(Beginning of Source data)

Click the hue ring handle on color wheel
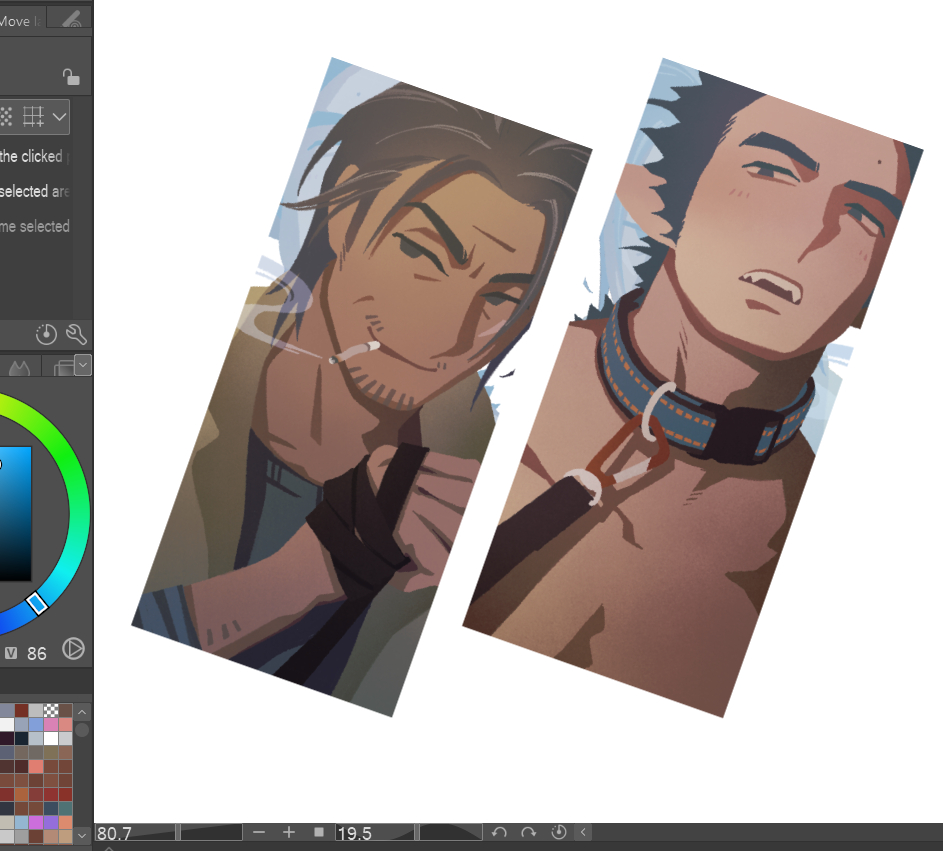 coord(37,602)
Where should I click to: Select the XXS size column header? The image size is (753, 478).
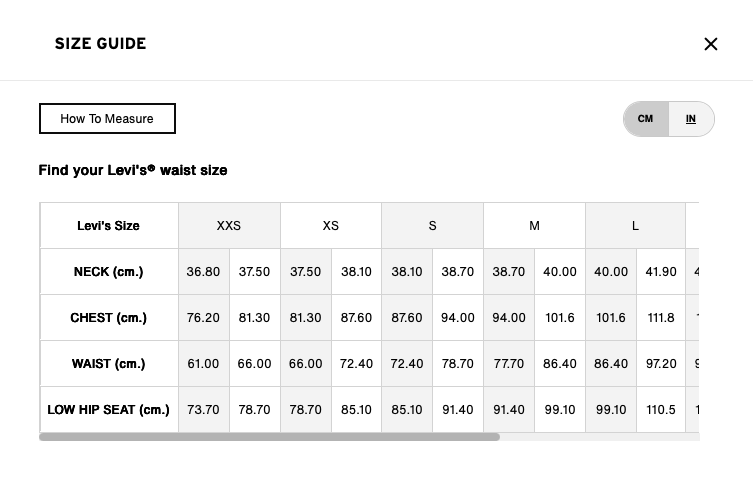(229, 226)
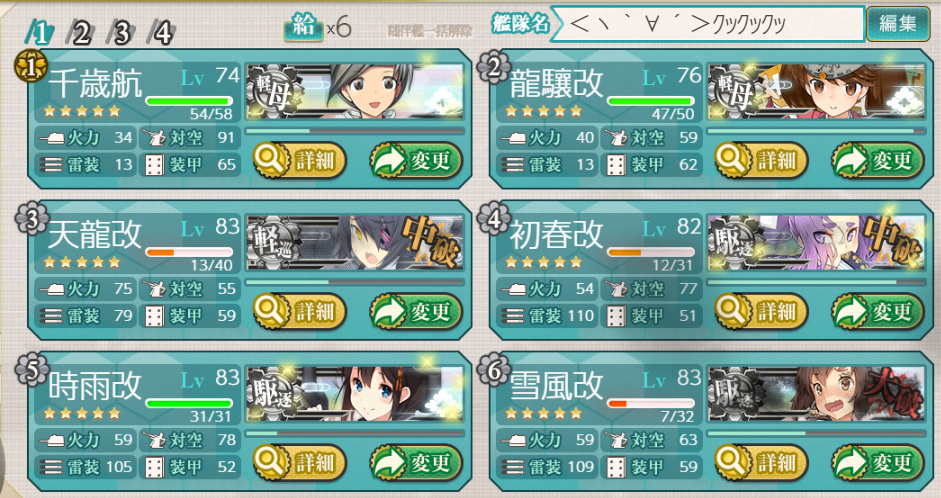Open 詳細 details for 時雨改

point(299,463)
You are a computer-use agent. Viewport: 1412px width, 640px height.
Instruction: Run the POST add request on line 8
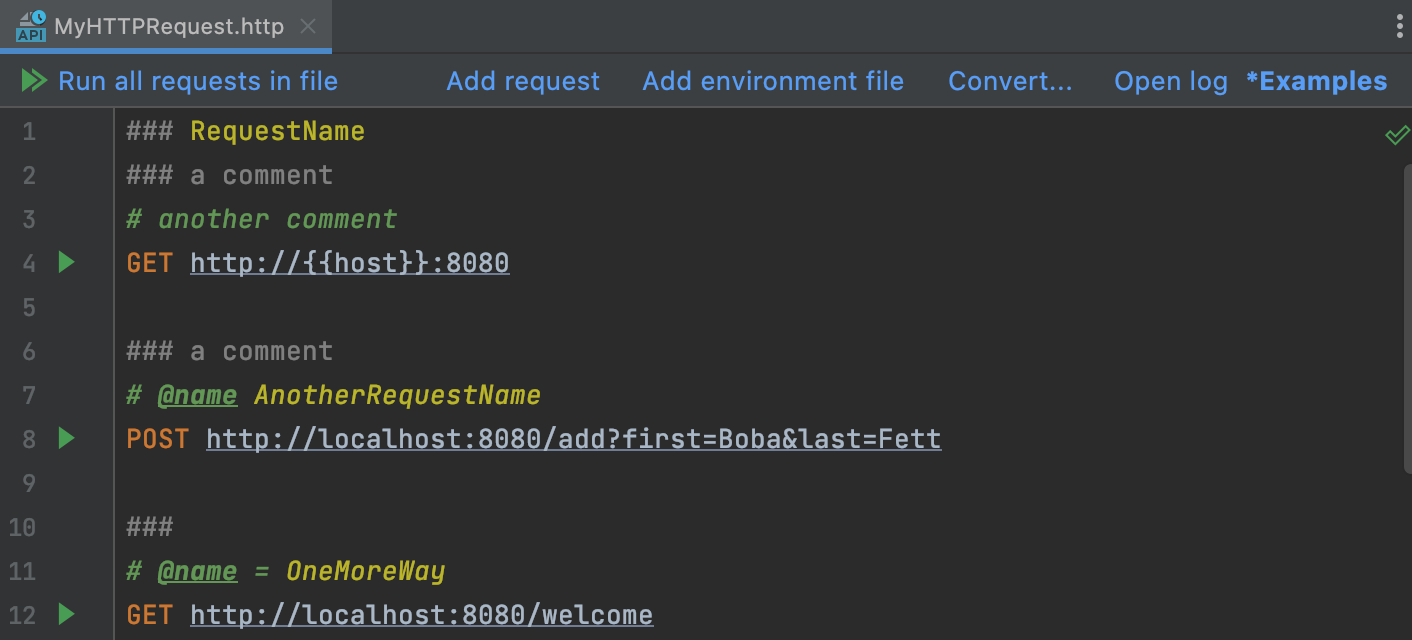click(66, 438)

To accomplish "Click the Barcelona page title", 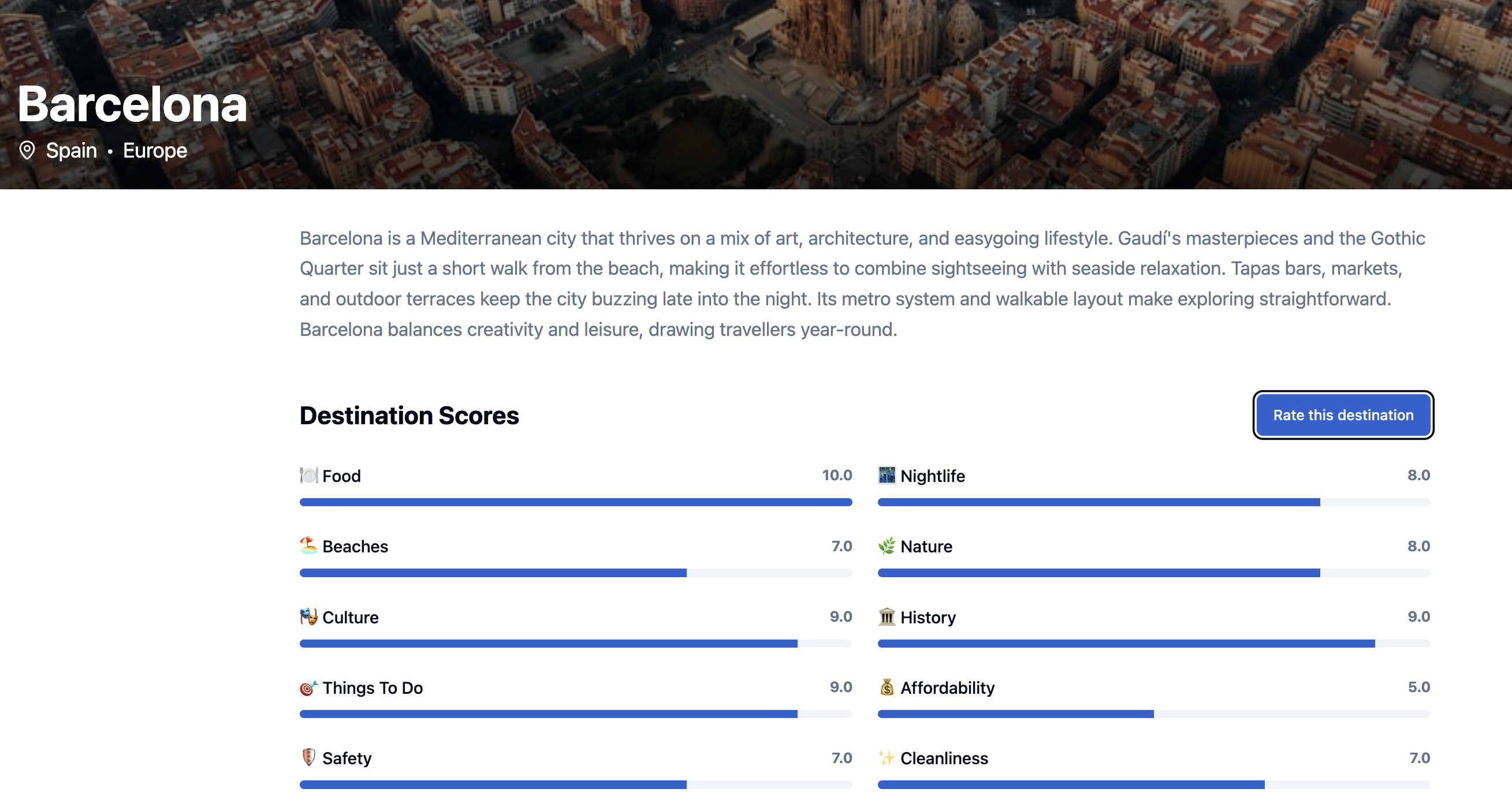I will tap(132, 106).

(End of Source data)

Write out exactly the lines above, from the very first through the line containing "You are a computer-use", both kept, with the pictures removed.

**Result**
Click the hue ring handle on color wheel
 coord(37,602)
Where should I click to: Select the XXS size column header? The image size is (753, 478).
(229, 226)
Open 詳細 details for 時雨改

point(299,463)
You are a computer-use agent. Viewport: 1412px width, 640px height.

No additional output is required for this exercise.